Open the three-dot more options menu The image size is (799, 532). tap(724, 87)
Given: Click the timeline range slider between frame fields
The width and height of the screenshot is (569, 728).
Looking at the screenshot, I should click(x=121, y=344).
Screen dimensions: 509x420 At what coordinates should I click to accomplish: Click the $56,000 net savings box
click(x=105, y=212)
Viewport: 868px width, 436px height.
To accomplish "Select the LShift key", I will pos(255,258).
════
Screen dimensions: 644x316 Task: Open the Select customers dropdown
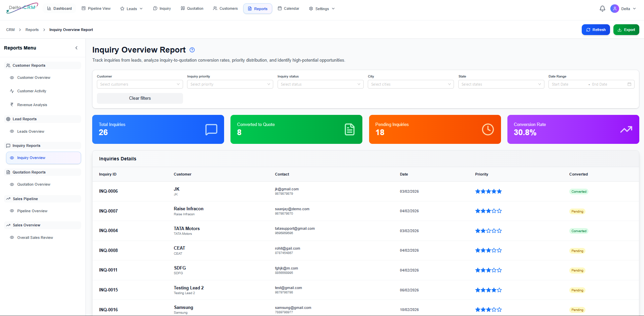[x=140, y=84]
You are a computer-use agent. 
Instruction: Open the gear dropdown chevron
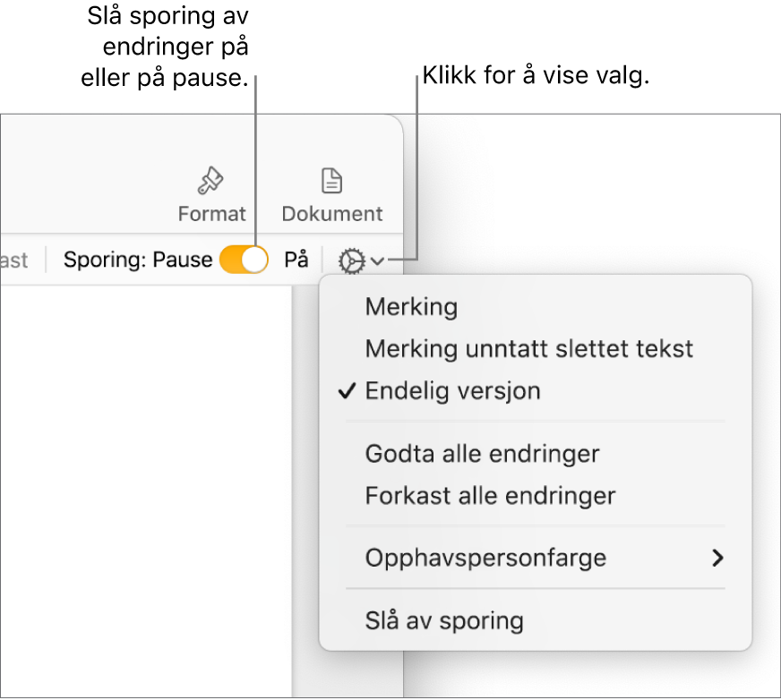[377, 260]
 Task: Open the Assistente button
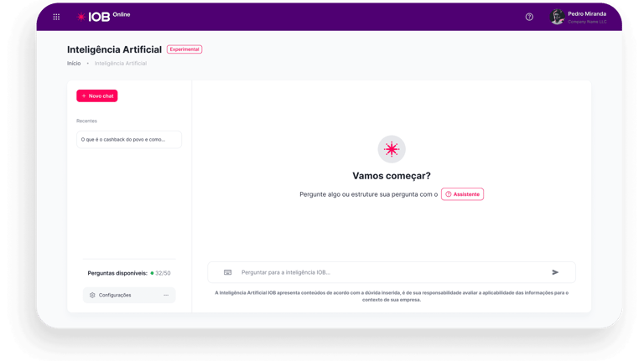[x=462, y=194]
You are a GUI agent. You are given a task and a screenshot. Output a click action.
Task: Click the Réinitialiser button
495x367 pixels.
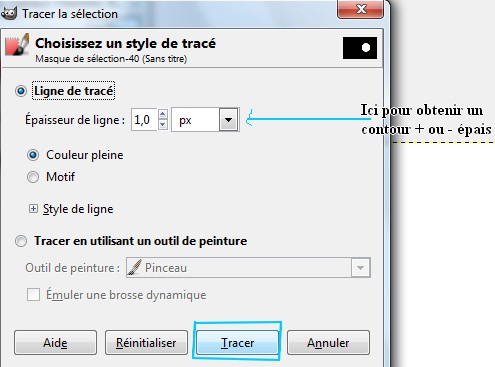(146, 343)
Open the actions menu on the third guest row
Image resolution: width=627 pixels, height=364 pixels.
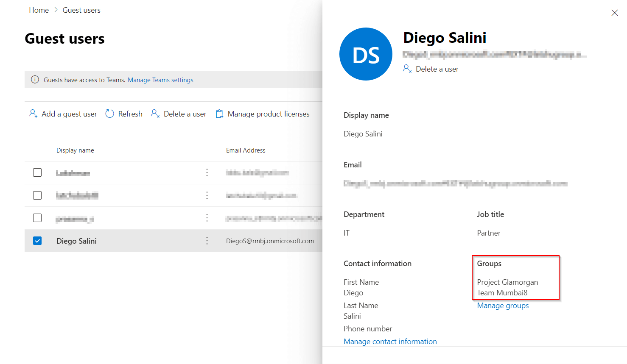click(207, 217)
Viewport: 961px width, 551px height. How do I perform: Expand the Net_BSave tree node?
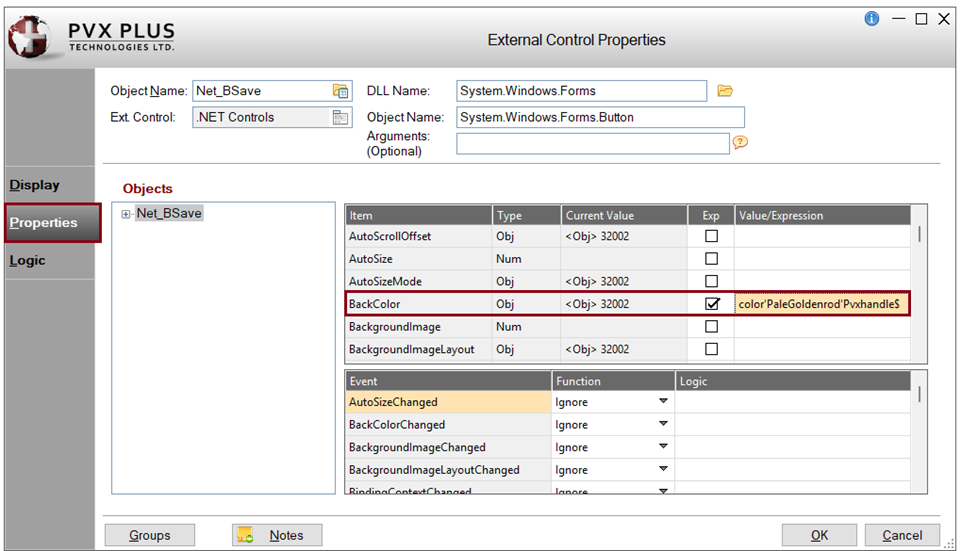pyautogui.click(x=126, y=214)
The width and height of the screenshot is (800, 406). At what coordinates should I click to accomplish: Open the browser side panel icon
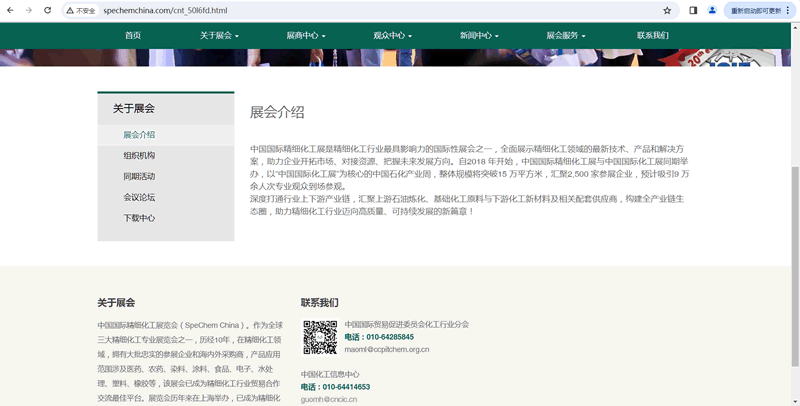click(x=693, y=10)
════
About this exercise = Each line above holding the string "menu" counts once; please report the total and nothing more.

Completed task = 2